A polynomial \(g(x)\) with integral coefficients is called a permutation polynomial \(\pmod n\), \(n > 1\), provided the mapping \(i \to g(i) \pmod n\), \(i = 1, 2, \dots, n\), is a permutation of the residue classes \(\pmod n\). Let \(M(g(x))\) denote the set of all \(n > 1\) for which \(g(x)\) is a permutation polynomial \(\pmod n\). Let \(P(g(x))\) denote the set of primes contained in \(M(g(x))\) and let \(S(g(x))\) denote the set of primes all of whose powers are contained in \(M(g(x))\). We recall that \(g(x)\) is a permutation polynomial \(\pmod{p^e}\), \(e=1, 2, 3, \dots\), provided \(g(x)\) is a permutation polynomial \(\pmod n\) and \(g'(a)\not\equiv 0\pmod p\) for all integral \(a\). The following results are proved:
1. Let \(R = \{p_1, \dots, p_r)\), \(S = \{q_1, \dots, q_s)\) denote two finite sets of primes, \(R\cap S = \emptyset\). Then there exist normalized polynomials \(g(x)\) of infinitely many distinct degrees such that \(P(g(x)) = R\cup S\), \(S(g(x)) = S\).

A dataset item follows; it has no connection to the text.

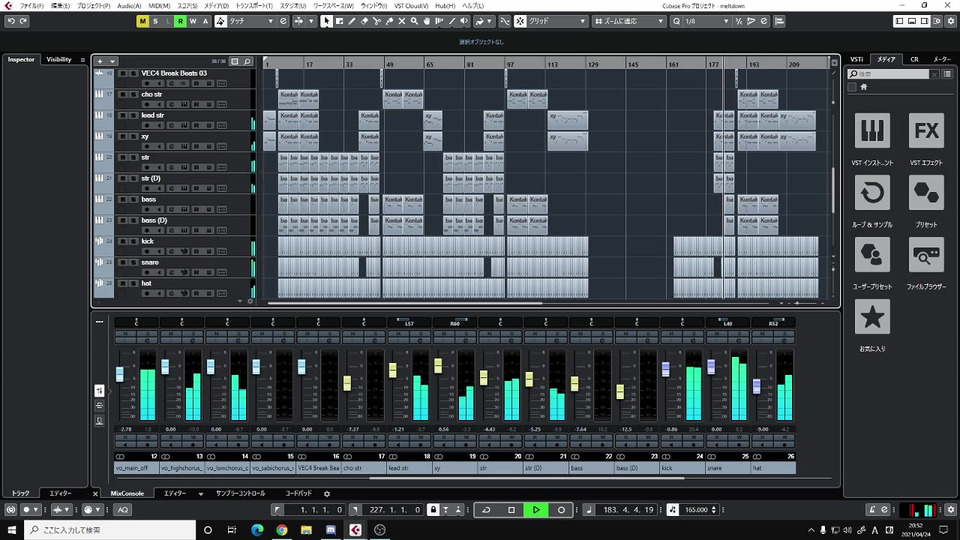Toggle the global Mute (M) state button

2. Let \(n > 1\) and let \(n\) be a permutation of \(1, 2,\dots, n\) that can be represented by a polynomial \(\pmod n\). Let \(n = p_1\dots p_rq_1^{e_1}\dots q_s^{e_s}\), (all \(e_j> 1)\), be the canonical factorization of \(n\). Then \(n\) can be represented by a normalized polynomial \(g(x)\) such that
\[ P(g(x)) = \{p_1, \dots, p_r, q_1, \dots, q_s\},\quad S(g(x)) = \{q_1, \dots, q_s\}. \] Indeed the degree of \(g(x)\) can be assumed to be an arbitrary prime \(\geq n+3\).